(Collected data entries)
--

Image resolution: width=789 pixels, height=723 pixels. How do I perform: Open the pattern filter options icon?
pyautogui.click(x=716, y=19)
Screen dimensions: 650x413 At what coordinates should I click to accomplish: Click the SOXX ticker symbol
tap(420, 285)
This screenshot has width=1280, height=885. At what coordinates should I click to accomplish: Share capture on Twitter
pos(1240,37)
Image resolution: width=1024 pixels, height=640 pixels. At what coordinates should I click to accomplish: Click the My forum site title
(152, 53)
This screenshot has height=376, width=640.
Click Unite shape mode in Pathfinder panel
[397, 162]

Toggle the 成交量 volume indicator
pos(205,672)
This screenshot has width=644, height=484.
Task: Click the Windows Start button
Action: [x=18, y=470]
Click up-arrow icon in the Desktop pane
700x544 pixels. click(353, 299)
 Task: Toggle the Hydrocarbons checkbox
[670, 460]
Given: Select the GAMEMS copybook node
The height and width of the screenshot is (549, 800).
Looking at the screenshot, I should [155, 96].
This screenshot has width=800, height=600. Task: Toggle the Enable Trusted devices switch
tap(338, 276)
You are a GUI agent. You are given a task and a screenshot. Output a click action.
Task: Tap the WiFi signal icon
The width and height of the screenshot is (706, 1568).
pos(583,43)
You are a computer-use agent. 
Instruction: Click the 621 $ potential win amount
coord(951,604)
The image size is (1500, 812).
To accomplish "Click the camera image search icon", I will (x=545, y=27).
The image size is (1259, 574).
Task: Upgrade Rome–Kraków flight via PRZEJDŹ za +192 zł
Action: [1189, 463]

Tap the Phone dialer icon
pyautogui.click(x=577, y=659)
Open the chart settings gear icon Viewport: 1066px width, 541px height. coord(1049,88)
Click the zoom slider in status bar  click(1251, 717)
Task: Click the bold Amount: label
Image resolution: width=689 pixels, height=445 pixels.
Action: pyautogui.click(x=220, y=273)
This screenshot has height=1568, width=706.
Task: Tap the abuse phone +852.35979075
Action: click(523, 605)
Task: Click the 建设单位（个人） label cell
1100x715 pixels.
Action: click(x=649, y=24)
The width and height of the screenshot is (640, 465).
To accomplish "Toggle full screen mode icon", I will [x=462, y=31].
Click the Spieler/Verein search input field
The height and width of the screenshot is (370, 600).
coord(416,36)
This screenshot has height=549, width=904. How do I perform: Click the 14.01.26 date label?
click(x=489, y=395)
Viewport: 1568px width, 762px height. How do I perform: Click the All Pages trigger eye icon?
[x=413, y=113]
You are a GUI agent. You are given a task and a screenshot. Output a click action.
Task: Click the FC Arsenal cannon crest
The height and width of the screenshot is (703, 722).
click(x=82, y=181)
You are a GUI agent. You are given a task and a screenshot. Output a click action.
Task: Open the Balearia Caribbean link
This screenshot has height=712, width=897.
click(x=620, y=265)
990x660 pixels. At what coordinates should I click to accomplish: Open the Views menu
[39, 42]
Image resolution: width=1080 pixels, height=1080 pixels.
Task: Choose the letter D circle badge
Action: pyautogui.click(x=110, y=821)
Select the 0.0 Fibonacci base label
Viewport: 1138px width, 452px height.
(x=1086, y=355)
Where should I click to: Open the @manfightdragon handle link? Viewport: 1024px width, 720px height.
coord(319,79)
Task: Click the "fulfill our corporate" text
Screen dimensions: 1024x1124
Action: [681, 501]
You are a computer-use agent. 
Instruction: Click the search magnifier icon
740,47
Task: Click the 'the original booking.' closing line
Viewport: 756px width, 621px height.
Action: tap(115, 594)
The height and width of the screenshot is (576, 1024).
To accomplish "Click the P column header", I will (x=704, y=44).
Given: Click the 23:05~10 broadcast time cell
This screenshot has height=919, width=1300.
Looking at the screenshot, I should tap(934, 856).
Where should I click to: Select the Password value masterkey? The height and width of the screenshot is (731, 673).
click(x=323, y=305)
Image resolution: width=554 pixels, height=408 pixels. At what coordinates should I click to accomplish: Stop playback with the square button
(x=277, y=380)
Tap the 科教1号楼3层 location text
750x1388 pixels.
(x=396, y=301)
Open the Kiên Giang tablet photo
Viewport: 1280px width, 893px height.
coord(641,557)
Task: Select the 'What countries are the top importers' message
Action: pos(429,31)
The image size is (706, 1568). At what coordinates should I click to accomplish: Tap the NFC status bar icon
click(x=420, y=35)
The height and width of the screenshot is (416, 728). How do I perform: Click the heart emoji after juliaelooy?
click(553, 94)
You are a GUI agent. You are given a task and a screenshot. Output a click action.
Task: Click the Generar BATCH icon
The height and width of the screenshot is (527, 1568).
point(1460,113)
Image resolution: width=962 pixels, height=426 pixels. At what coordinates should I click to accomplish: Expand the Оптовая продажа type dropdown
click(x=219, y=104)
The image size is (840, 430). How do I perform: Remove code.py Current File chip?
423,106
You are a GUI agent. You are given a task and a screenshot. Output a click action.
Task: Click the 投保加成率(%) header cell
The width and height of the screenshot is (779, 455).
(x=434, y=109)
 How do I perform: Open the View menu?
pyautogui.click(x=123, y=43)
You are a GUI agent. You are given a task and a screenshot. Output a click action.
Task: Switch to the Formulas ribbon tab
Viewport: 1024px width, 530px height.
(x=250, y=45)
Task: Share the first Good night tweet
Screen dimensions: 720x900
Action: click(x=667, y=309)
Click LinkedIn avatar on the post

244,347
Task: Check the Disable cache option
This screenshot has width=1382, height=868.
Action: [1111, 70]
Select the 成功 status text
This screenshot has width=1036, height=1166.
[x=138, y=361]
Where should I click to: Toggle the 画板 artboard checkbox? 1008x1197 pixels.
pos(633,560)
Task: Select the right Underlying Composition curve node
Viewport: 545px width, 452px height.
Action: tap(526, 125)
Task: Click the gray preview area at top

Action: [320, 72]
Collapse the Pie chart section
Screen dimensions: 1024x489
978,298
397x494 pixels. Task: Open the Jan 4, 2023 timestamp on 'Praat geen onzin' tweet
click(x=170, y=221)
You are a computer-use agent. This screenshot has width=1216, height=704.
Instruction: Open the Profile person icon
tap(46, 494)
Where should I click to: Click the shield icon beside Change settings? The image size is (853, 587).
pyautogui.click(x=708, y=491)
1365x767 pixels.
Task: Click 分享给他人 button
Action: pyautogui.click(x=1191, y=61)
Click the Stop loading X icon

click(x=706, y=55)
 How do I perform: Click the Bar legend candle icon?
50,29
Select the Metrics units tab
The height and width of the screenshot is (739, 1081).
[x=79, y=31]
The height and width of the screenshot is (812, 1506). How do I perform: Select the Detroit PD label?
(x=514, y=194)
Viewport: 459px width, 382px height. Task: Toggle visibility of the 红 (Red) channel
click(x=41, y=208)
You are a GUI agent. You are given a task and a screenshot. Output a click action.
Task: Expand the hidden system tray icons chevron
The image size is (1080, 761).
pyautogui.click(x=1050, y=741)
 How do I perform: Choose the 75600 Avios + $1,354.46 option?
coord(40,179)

--

__Assignment__
Each line above that contains the word "node" should be returned.

__Exercise answer__
Given: Select the GAMEMS copybook node
Task: Select the right Underlying Composition curve node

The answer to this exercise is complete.